Ефимов обогнул шалаш. Вид у него был усталый, измученный. Заметив меня, он вяло улыбнулся своей однобокой улыбкой.
— Как дела? — Он провел рукой по лбу, как-то странно глядя на меня. — А ты знаешь, я, оказывается, резиновый. «Резиновую Зину купили в магазине»... Сломить меня нельзя, а согнуть легко. И разогнуть можно, но выпрямить нельзя. Настоящего человека и смерть не сломает, а другого только одна могила выпрямит...
В странном взгляде его я улавливал стыд и неприязнь ко мне — кажется, он возненавидел меня за то, что исповедовался передо мной.
— Иди ты... знаешь куда! — вспылил вдруг я, неожиданно для самого себя. — Иди к Юрию Никитичу. Ты совсем сумасшедший. Мелешь черт знает что! Не желаю я слушать твои исповеди!

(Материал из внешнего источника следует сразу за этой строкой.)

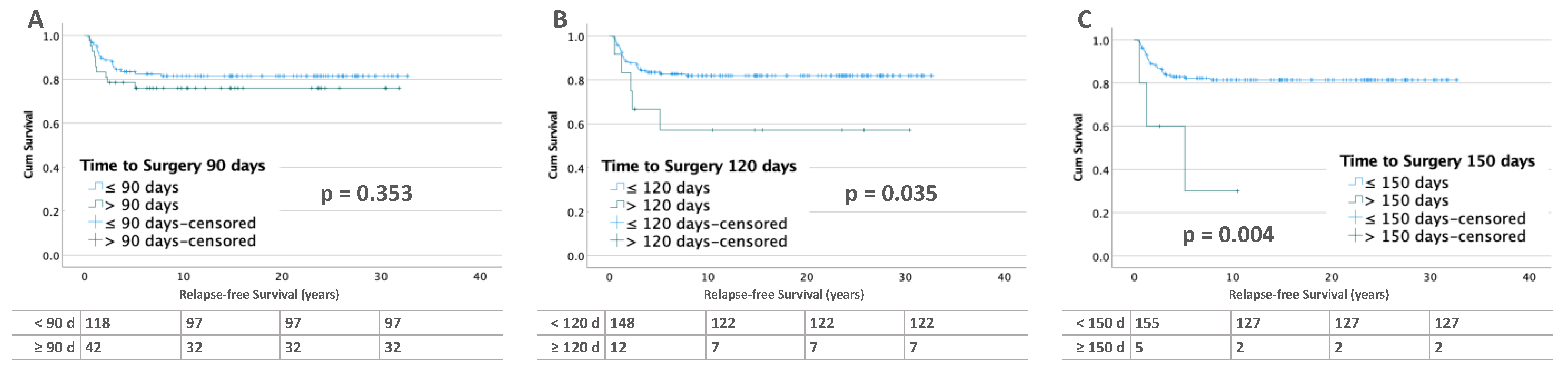Viewport: 1568px width, 374px height.
Task: Click the 155 cell in the < 150 d row
Action: pyautogui.click(x=1147, y=323)
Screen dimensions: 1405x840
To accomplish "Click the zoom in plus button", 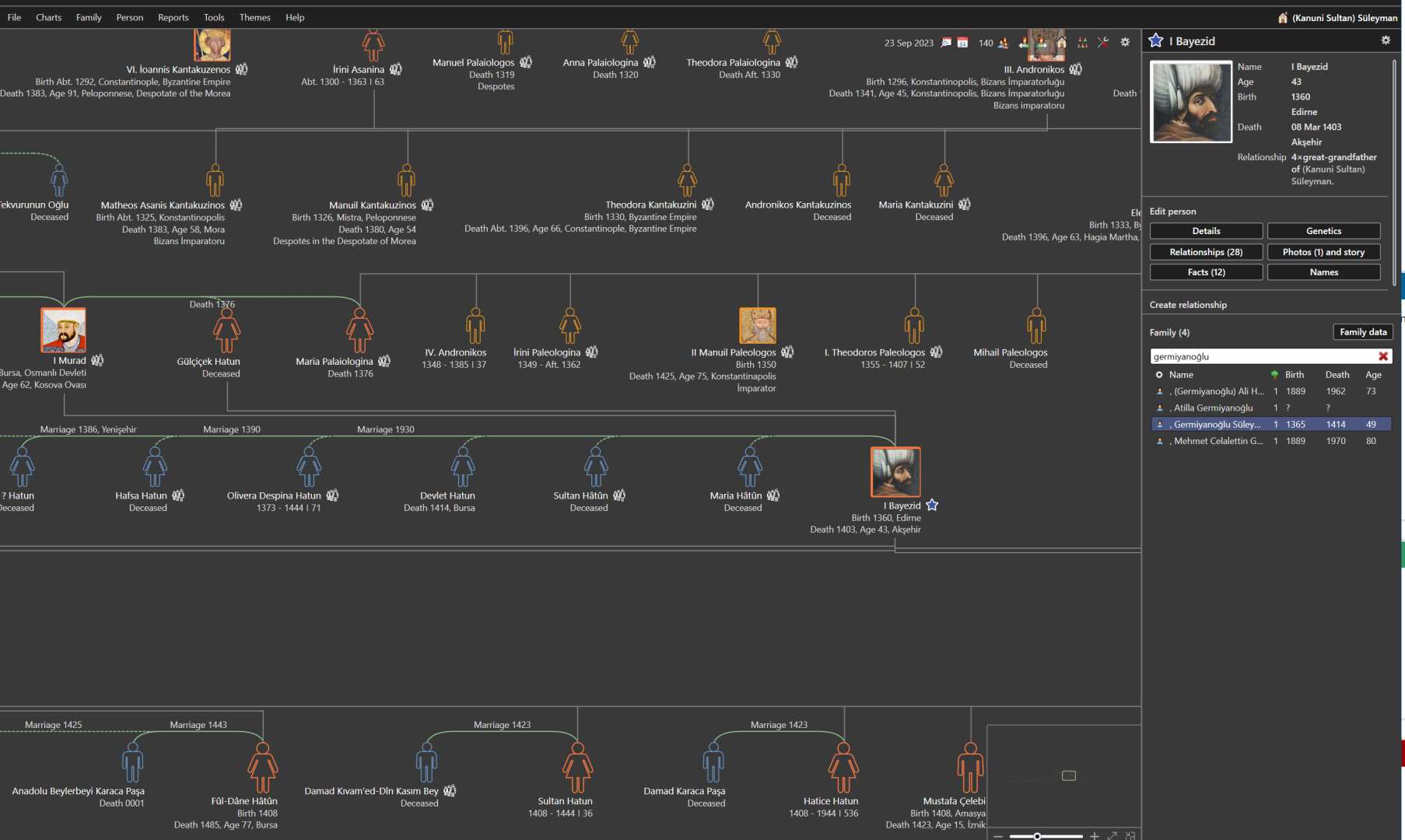I will (1095, 835).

Ефимов ушел сгорбясь, волоча ноги.
Все чаще при виде Ефимова, при встречах с ним, меня охватывает какое-то смутное, мучительное беспокойство, очень похожее на беспокойство, которое испытывает человек, вдруг вспомнивший о том, что им забыто нечто очень важное. И вот он изгоняет из головы всякие посторонние мысли, пытается сосредоточиться, заглянуть на самое дно памяти, нервничает, злится... Какое-то чувство говорит мне, что скоро Ефимов станет до конца понятным, а сейчас я вижу его как бы вне фокуса. Да, нужно только что-то вспомнить. Но что?..
Еще больше меня занимает Самсонов — он и недавняя ссора его с Кухарченко, завязавшаяся после боя в Никоновичах. Самсонову хотелось бы, чтобы не Кухарченко, а его считали главным героем этого боя, ему надоело делить славу с Лешкой-атаманом.